▸ Task to carry out:
Rewrite all of the material with "computer-use agent" replaced by "desktop automation agent" and nothing else changed.

▸ Provided entries:
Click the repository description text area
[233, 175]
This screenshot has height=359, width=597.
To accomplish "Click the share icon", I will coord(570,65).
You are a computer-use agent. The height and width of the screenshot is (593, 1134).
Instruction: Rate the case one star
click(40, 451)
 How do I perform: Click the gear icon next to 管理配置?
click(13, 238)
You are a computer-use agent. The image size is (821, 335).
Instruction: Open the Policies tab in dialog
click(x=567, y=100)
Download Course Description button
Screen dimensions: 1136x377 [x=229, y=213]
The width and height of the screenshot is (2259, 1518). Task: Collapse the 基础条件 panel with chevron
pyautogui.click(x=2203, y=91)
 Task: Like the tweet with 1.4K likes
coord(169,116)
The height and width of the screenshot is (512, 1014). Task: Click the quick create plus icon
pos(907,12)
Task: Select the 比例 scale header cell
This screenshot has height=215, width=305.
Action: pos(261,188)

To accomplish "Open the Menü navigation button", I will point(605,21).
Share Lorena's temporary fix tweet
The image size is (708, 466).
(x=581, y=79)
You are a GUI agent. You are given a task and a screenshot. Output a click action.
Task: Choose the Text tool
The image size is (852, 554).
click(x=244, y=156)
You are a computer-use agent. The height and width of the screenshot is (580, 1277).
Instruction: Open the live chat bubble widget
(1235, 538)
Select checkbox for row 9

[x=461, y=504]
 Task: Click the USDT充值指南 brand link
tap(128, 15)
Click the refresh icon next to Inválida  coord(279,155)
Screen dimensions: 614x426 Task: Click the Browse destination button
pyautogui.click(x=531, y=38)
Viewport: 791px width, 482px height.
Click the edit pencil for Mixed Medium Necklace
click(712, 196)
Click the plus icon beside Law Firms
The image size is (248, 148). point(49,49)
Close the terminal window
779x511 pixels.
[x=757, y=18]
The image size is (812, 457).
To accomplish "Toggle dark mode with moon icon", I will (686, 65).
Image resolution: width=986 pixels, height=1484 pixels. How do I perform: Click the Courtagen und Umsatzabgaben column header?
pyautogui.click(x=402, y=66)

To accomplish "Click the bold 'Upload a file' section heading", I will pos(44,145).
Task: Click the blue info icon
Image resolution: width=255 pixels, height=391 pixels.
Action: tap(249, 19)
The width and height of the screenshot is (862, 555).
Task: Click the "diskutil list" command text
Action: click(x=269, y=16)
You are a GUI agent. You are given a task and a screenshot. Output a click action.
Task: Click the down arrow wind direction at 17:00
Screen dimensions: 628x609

▸ Task output:
Click the repository description text area
[233, 175]
This screenshot has height=359, width=597.
To accomplish "Click the share icon", I will coord(570,65).
You are a desktop automation agent. The height and width of the screenshot is (593, 1134).
Instruction: Rate the case one star
click(40, 451)
 How do I perform: Click the gear icon next to 管理配置?
click(13, 238)
You are a desktop automation agent. The image size is (821, 335).
Instruction: Open the Policies tab in dialog
click(x=567, y=100)
Download Course Description button
Screen dimensions: 1136x377 [x=229, y=213]
The width and height of the screenshot is (2259, 1518). Task: Collapse the 基础条件 panel with chevron
pyautogui.click(x=2203, y=91)
 Task: Like the tweet with 1.4K likes
coord(169,116)
The height and width of the screenshot is (512, 1014). Task: Click the quick create plus icon
pos(907,12)
Task: Select the 比例 scale header cell
This screenshot has height=215, width=305.
Action: pos(261,188)

To accomplish "Open the Menü navigation button", I will point(605,21).
Share Lorena's temporary fix tweet
The image size is (708, 466).
(x=581, y=79)
You are a GUI agent. You are given a task and a screenshot. Output a click action.
Task: Choose the Text tool
The image size is (852, 554).
click(x=244, y=156)
You are a desktop automation agent. The height and width of the screenshot is (580, 1277).
Instruction: Open the live chat bubble widget
(1235, 538)
Select checkbox for row 9

[x=461, y=504]
 Task: Click the USDT充值指南 brand link
tap(128, 15)
Click the refresh icon next to Inválida  coord(279,155)
Screen dimensions: 614x426 Task: Click the Browse destination button
pyautogui.click(x=531, y=38)
Viewport: 791px width, 482px height.
Click the edit pencil for Mixed Medium Necklace
click(712, 196)
Click the plus icon beside Law Firms
The image size is (248, 148). point(49,49)
Close the terminal window
779x511 pixels.
[x=757, y=18]
The image size is (812, 457).
To accomplish "Toggle dark mode with moon icon", I will (686, 65).
Image resolution: width=986 pixels, height=1484 pixels. How do I perform: Click the Courtagen und Umsatzabgaben column header?
pyautogui.click(x=402, y=66)

To accomplish "Click the bold 'Upload a file' section heading", I will pos(44,145).
Task: Click the blue info icon
Image resolution: width=255 pixels, height=391 pixels.
Action: tap(249, 19)
The width and height of the screenshot is (862, 555).
Task: Click the "diskutil list" command text
Action: click(x=269, y=16)
You are a GUI agent. You are given a task and a screenshot. Output a click action.
Task: Click the down arrow wind direction at 17:00
Screen dimensions: 628x609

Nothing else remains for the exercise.